● WHAT YOU HAVE TO DO
State how many lines in the material contain the string "width", with matching case, and reply with only the number.

Material for locating displayed items
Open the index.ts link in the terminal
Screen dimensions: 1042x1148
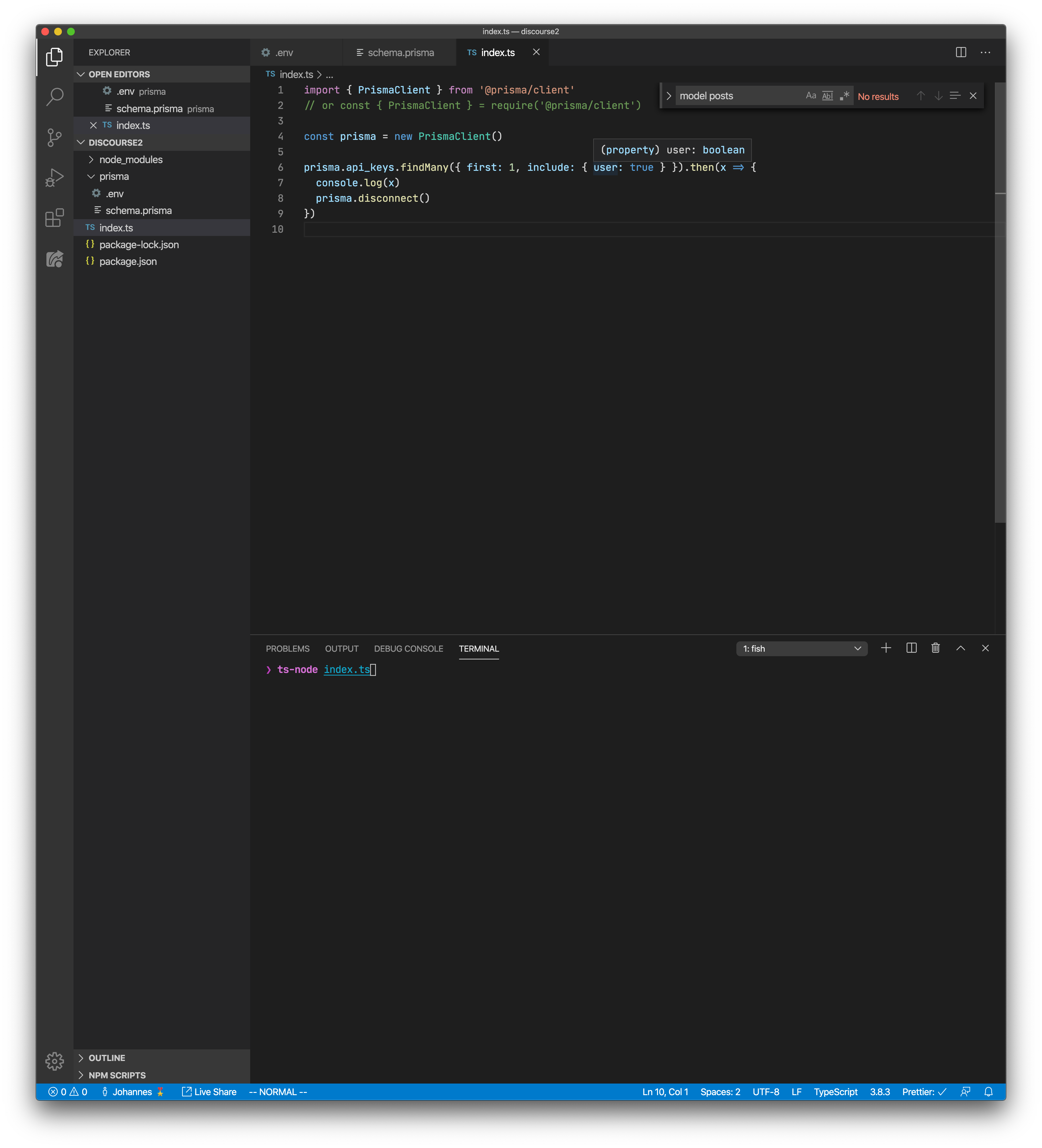pos(348,670)
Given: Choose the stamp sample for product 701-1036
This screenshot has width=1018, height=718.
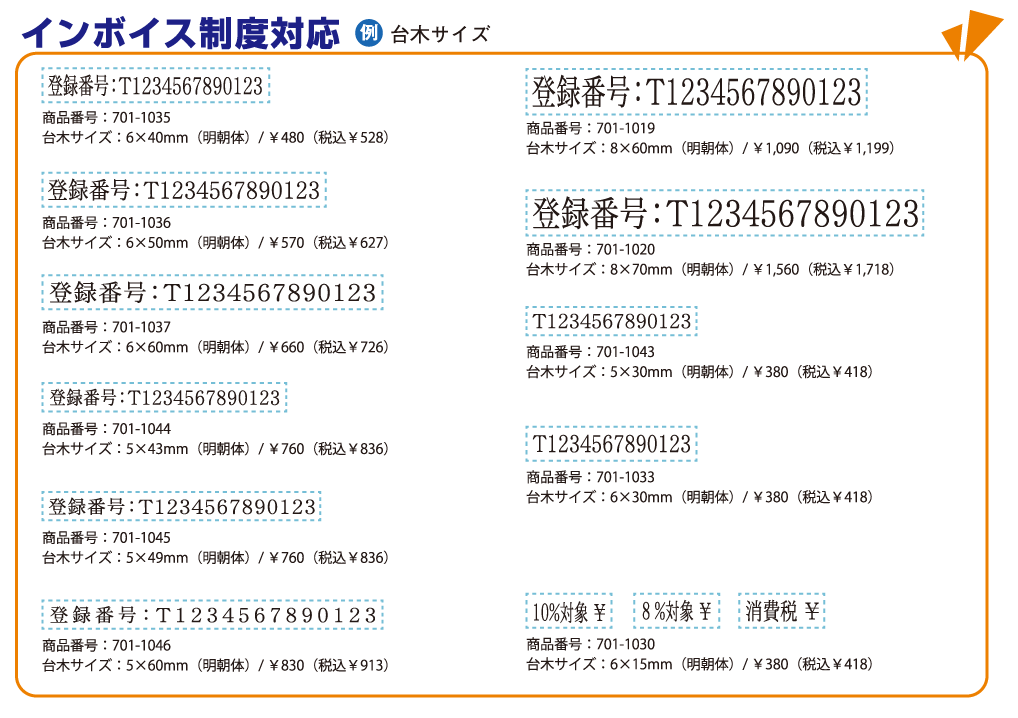Looking at the screenshot, I should (x=184, y=190).
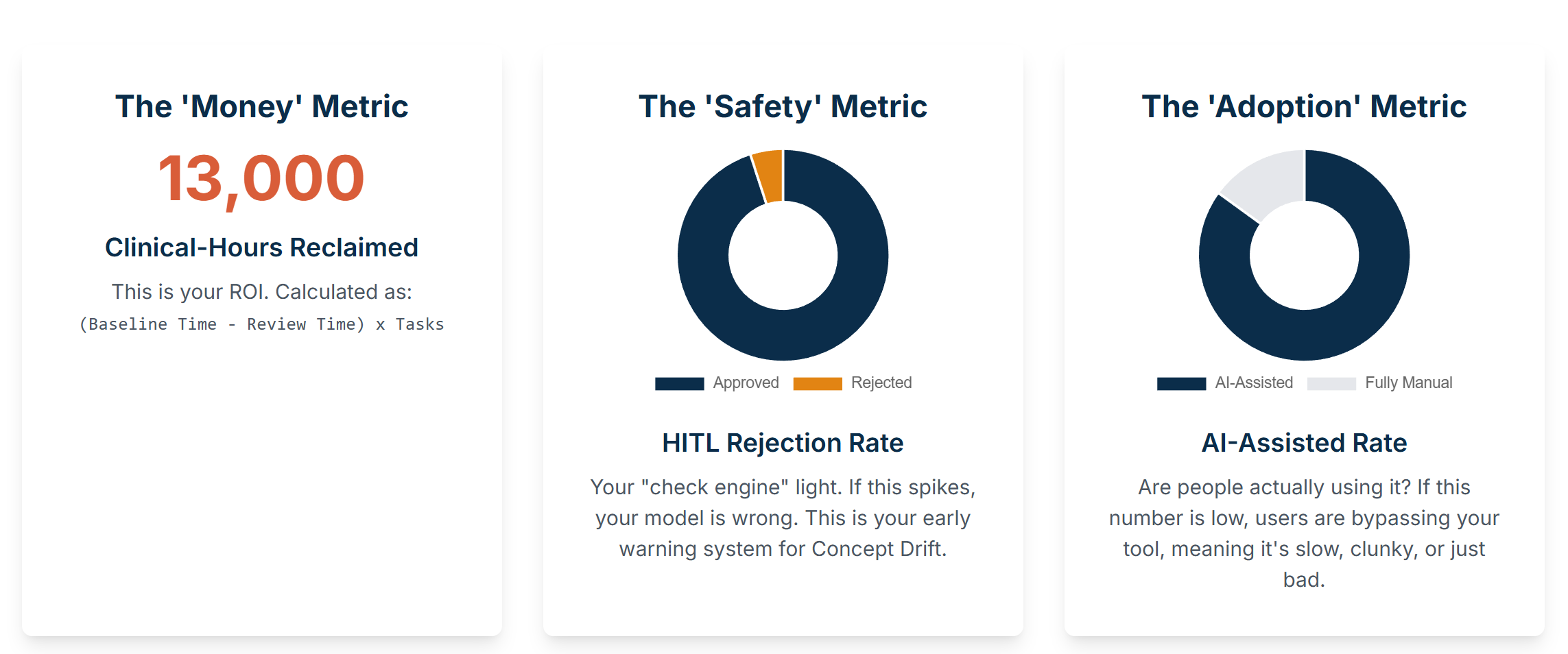Click the navy Approved donut segment
1568x654 pixels.
(x=783, y=335)
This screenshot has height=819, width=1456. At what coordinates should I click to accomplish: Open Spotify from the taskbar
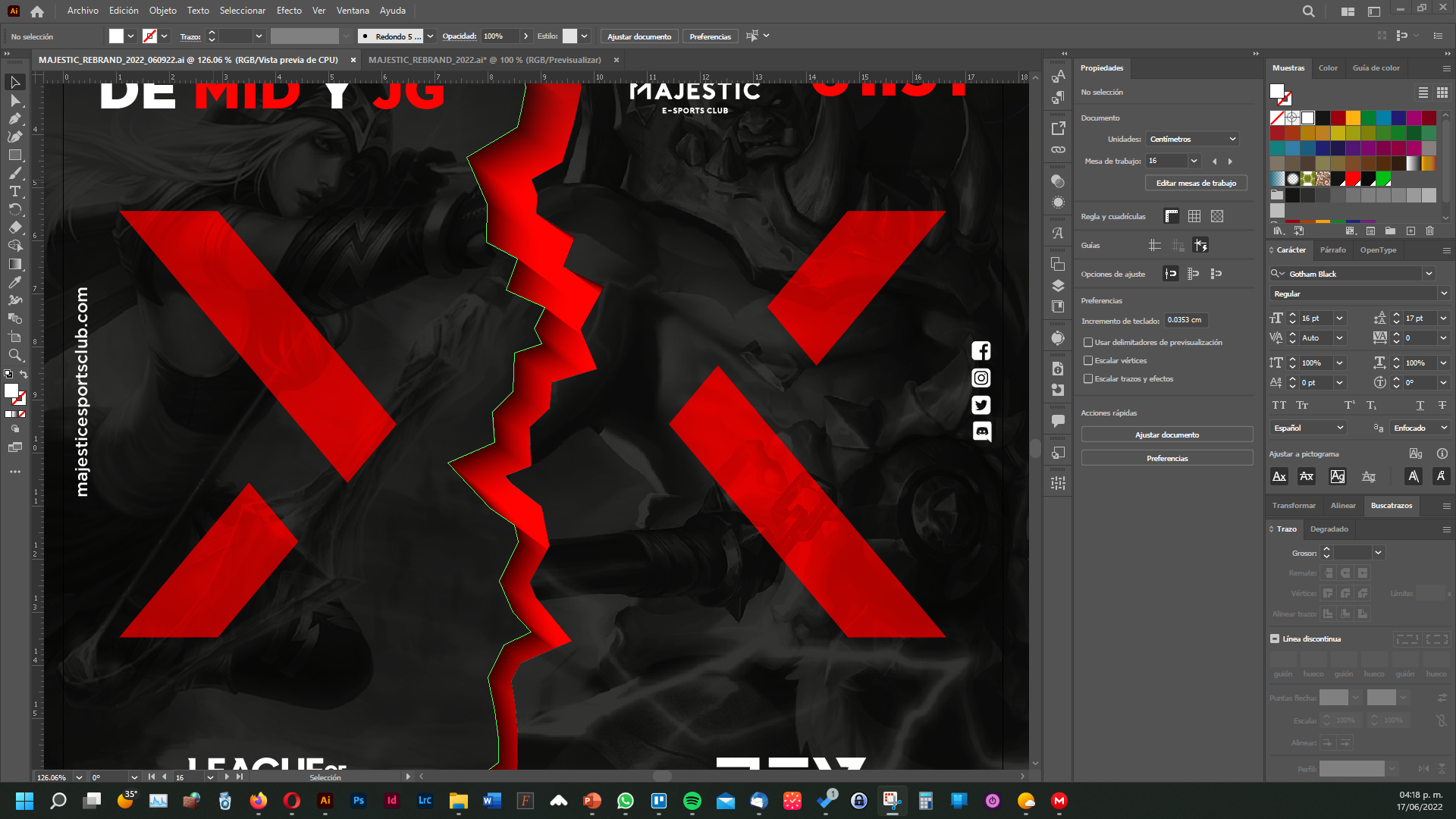692,801
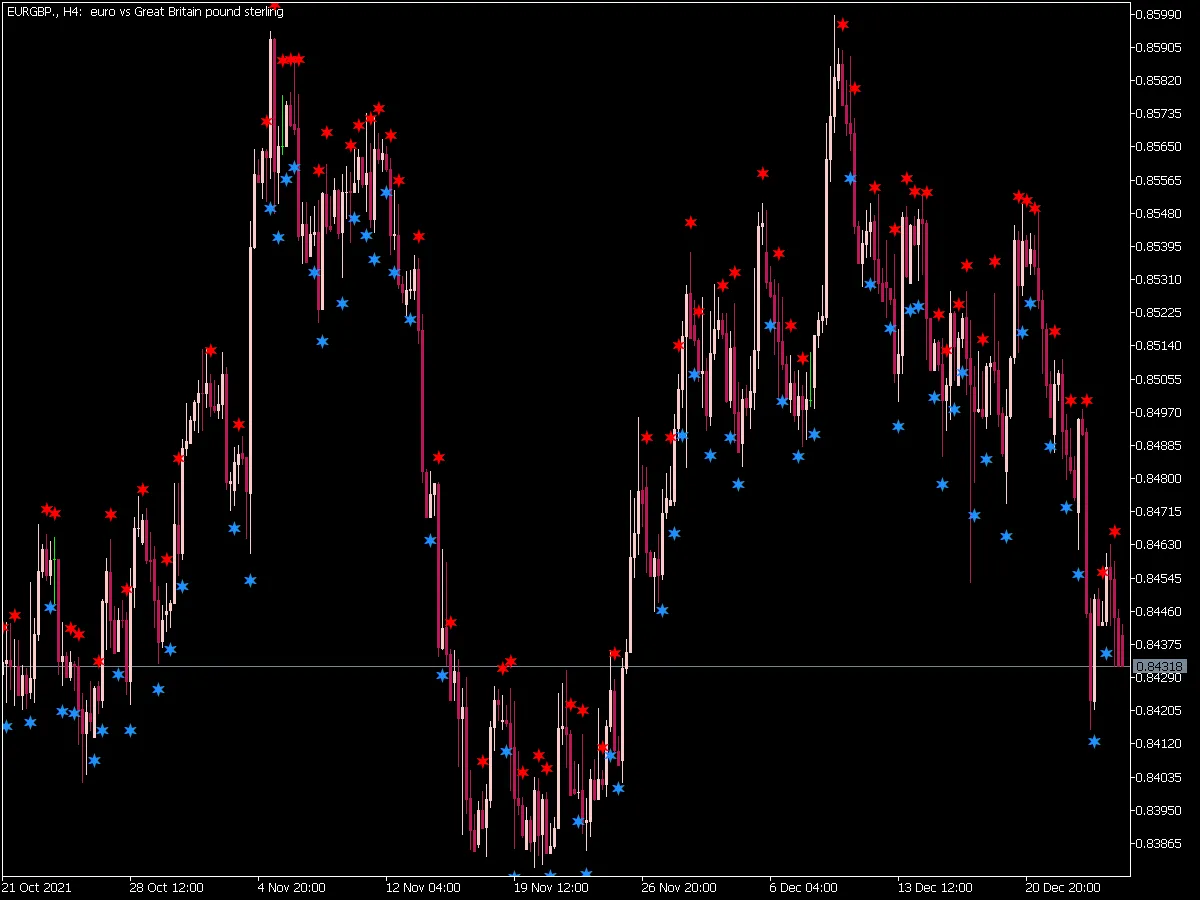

● WRITTEN SOLUTION
2